++++ SOURCE
Elles ajoutent que la nullité de la déclaration d'appel relève de la compétence exclusive du conseiller de la mise en état. Dès lors, elles estiment que l'appel est recevable et que l'effet dévolutif n'a pas à être écarté.

Elles font valoir que l'effet dévolutif de l'appel est déterminé par les seuls chefs du jugement mentionnés sur la déclaration d'appel et qu'aucun texte ne précise que la mention de l'objet de l'appel aurait un tel effet. De ce fait, lorsque les chefs du jugement critiqués sont indiqués sur la déclaration d'appel, ils sont dévolus à la Cour.

En tout état de cause, elles rappellent que l'objet de la déclaration d'appel vise le jugement rendu du 2 février 2023 sur les chefs expressément critiqués et mentionnés dans cette déclaration.

Enfin, s'il devait être considéré que le défaut de mention de réformation ou d'annulation du jugement entraînait l'absence d'effet dévolutif, elle demande de dire que cette règle nouvelle ne peut être applicable que pour les appels postérieurs à cet arrêt, en vertu de la jurisprudence de la deuxième chambre civile de la Cour de cassation (arrêt du 17 septembre 2020), s'agissant d'une charge procédurale nouvelle.
++++++++
++++ EXTRAITS DE DONNÉES
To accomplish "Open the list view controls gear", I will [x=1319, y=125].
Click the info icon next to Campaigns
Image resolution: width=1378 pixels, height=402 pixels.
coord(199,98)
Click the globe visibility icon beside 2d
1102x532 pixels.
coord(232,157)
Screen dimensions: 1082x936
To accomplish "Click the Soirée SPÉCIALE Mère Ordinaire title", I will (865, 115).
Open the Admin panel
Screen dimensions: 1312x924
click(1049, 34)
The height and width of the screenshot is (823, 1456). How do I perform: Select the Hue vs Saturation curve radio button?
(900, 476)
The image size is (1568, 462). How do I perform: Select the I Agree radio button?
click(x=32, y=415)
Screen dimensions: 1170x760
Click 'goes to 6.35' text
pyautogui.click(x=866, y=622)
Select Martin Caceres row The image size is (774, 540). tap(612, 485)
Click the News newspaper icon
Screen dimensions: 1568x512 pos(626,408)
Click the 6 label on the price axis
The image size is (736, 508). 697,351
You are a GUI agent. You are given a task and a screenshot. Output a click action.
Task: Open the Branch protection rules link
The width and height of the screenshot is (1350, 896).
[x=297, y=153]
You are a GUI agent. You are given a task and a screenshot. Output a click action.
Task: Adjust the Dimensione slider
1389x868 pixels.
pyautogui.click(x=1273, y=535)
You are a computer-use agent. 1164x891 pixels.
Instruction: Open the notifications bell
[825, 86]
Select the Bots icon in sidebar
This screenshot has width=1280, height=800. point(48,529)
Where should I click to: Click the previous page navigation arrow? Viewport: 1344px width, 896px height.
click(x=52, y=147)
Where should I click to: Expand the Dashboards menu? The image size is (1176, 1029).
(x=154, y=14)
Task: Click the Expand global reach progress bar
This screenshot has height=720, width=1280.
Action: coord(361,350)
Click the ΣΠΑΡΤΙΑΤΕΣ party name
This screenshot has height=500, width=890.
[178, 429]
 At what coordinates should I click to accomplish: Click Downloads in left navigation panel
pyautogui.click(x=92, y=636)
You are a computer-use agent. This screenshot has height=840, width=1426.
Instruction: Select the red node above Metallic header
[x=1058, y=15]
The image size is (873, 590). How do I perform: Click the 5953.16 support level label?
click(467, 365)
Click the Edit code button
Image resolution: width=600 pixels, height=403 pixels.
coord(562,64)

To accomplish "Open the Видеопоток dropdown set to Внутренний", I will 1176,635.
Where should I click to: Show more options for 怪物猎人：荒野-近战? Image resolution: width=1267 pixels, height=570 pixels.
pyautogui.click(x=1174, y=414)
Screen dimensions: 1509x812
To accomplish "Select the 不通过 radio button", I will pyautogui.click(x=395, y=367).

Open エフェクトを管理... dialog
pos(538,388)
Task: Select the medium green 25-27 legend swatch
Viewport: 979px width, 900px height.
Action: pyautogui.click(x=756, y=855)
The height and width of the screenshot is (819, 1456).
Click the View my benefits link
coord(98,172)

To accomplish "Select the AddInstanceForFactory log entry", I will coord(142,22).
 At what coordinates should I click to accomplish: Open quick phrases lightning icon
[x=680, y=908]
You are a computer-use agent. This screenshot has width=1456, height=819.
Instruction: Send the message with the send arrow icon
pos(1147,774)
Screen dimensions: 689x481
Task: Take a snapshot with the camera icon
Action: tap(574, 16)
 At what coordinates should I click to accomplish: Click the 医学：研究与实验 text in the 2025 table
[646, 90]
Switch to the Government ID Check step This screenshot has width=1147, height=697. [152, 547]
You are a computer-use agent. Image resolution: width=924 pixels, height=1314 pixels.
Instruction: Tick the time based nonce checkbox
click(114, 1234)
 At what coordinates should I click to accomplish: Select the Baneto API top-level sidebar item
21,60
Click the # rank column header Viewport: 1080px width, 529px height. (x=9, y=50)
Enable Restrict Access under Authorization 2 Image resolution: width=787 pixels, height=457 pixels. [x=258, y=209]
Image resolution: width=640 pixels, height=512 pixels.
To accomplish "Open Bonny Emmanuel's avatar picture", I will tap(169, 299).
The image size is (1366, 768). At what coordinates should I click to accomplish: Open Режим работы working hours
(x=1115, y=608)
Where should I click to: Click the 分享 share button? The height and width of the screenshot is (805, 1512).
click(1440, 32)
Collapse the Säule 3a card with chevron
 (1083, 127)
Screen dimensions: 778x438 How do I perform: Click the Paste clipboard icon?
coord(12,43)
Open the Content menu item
++++++++
_CONSIGNE:_
Réécrivez le passage du texte sur l'effet dévolutif de l'appel qui débute aux mots « Elles ajoutent que » et s'arrête après « dans cette déclaration. ». Renommez-y « déclaration d'appel » en « acte d'appel ». Ce matériau provient d'une source distincte du texte sur l'effet dévolutif de l'appel.

_TÂCHE ACCOMPLIE:_
Elles ajoutent que la nullité de la acte d'appel relève de la compétence exclusive du conseiller de la mise en état. Dès lors, elles estiment que l'appel est recevable et que l'effet dévolutif n'a pas à être écarté.

Elles font valoir que l'effet dévolutif de l'appel est déterminé par les seuls chefs du jugement mentionnés sur la acte d'appel et qu'aucun texte ne précise que la mention de l'objet de l'appel aurait un tel effet. De ce fait, lorsque les chefs du jugement critiqués sont indiqués sur la acte d'appel, ils sont dévolus à la Cour.

En tout état de cause, elles rappellent que l'objet de la acte d'appel vise le jugement rendu du 2 février 2023 sur les chefs expressément critiqués et mentionnés dans cette déclaration.